§ What you will do: Format the lines of the entries below as a numbered list, omitting blank lines and leaving out the pictures.
BEGIN Data records
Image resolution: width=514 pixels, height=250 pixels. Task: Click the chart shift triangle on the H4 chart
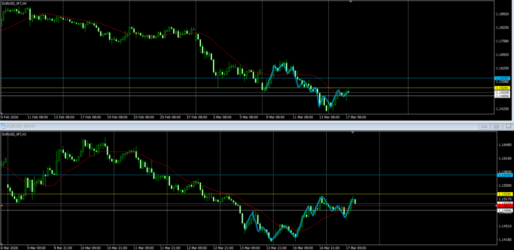pyautogui.click(x=350, y=2)
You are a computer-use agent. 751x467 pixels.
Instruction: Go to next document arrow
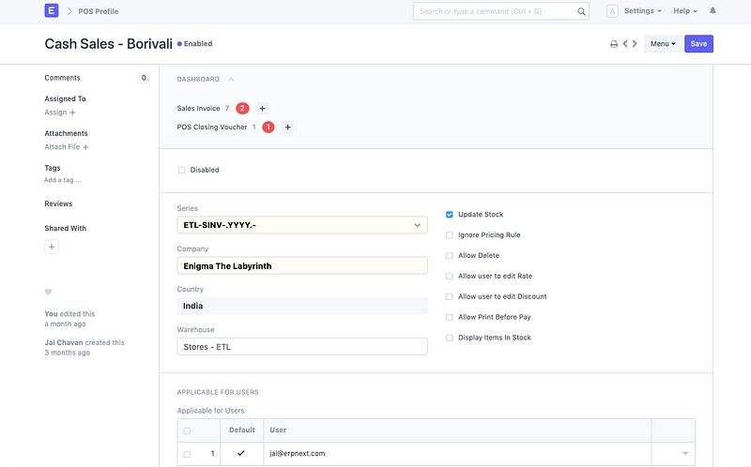point(636,44)
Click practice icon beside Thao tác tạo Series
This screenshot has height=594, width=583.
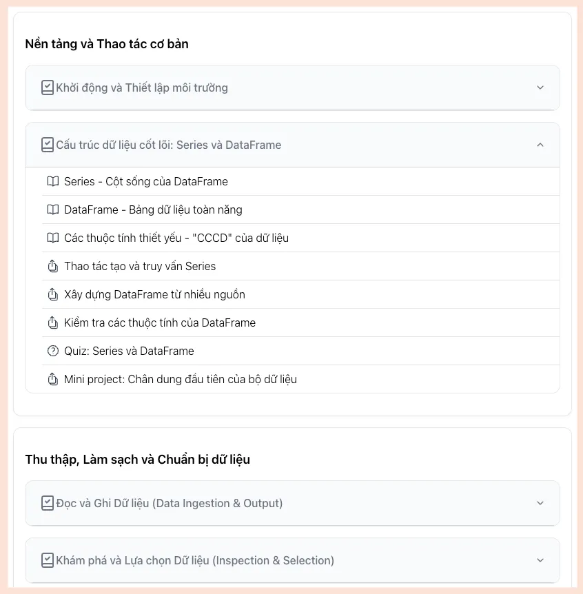[53, 267]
END Data records
§ Problem solution:
1. Image resolution: width=514 pixels, height=250 pixels. Task: Click the chart shift triangle on the H4 chart
2. pyautogui.click(x=350, y=2)
3. You are a computer-use agent. 751x467 pixels.
4. Instruction: Go to next document arrow
5. point(636,44)
6. Click practice icon beside Thao tác tạo Series
7. This screenshot has height=594, width=583.
8. [53, 267]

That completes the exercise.